Personally I dont think either of us are qualified to be giving out advice regarding what and what SSL certificates do prevent and what they dont prevent. Its quite scary IF you care to read and do some research how vulnerable a website can still be, even with a SSL certificate in place.
Copy link to clipboard
Copied
No, you're reading it wrong. Exploitation can include many things. The most common is data injection which links out to malicious sites. Of course SSL alone doesn't make a site fully secure. But it adds another layer of insulation between your site and the cyber bad guys who will proliferate malware and other nasties if given half-a-chance.
SSL encryption is NOT a bad thing. I can't understand why you resist it so much. From where I sit, SSL certs for all sites are a win/win for everyone except the cyber bad guys.
Copy link to clipboard
Copied
No, you're reading it wrong. Exploitation can include many things. The most common is data injection which links out to malicious sites. Of course SSL alone doesn't make a site fully secure. But it adds another layer of insulation between your site and the cyber bad guys who will proliferate malware and other nasties if given half-a-chance.
By @Nancy OShea
OK thanks for clarifying. I think its more complex and pretty frightening if you read too much. There's also a lot of varying opinions, some financially motivated and others just technical writers with not much to gain, so it doesnt make it so easy to get the true story.
SSL encryption is NOT a bad thing. I can't understand why you resist it so much. From where I sit, SSL certs for all sites are a win/win for everyone except the cyber bad guys.
By @Nancy OShea
I never said it was bad, even advised in one of my posts in the other thread, any one producing a new website should include an SSL certificate, regardless of if you have any user interaction or not. Personally I just cant see it being of much use for a website without any user interaction at all or those with simple forms, but that's just my view. However I would deploy one on any new build, even if it had no user interaction, purely for the 'cosmetic' angle, rather than the security angle, because there's nothing much to secure.

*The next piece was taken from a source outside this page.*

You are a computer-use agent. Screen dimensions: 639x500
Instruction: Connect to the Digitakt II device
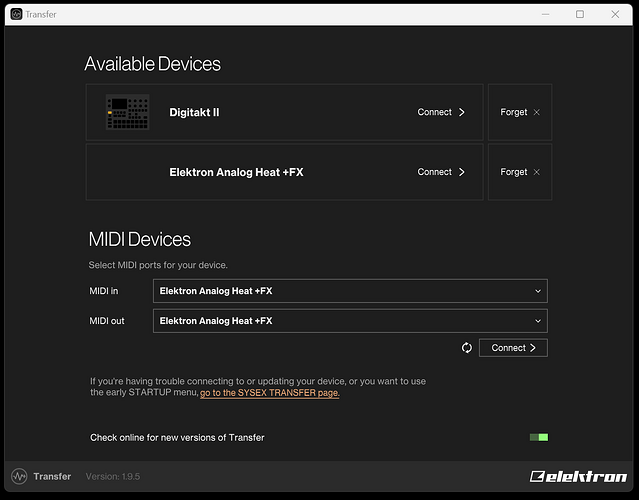(441, 112)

Had the clients of the few websites I still have control of, which arent secured, as they were built way before an SSL was needed, been more pro-active and cared about their own website, I would show a similar concern too, of course. I mean heck it only takes a few minutes to enable Lets Encrypt, change any http:// links to https:// but I cant be asked to revisit websites built 4/6 years ago which have never been updated, there's no incentive for me and none, to my knowledge, have been disadvantages so far, and 2 even rank high in Google listings! Again most information will inform you your website will suffer a drop in ranking without a SSL certificate, well obviously not in my case so how spurious is that.
I'm not reading anymore as I think if you're still building websites, fortuantely I'm taking a break and may never return to building them, it would probably put you off from doing so, knowing potentially what can happen. SSL certificate are just the tip of the ice berg and even those are not 100% secure, let alone other sources of security which you should deploy.
We all have different opinions, surprise surprise. Its up to each individual to do what they think is correct.
But hey thanks for keeping up with me and conducting your replies in an adult manner! I'm winding this up now as I think Ive said all I want to say on the matter.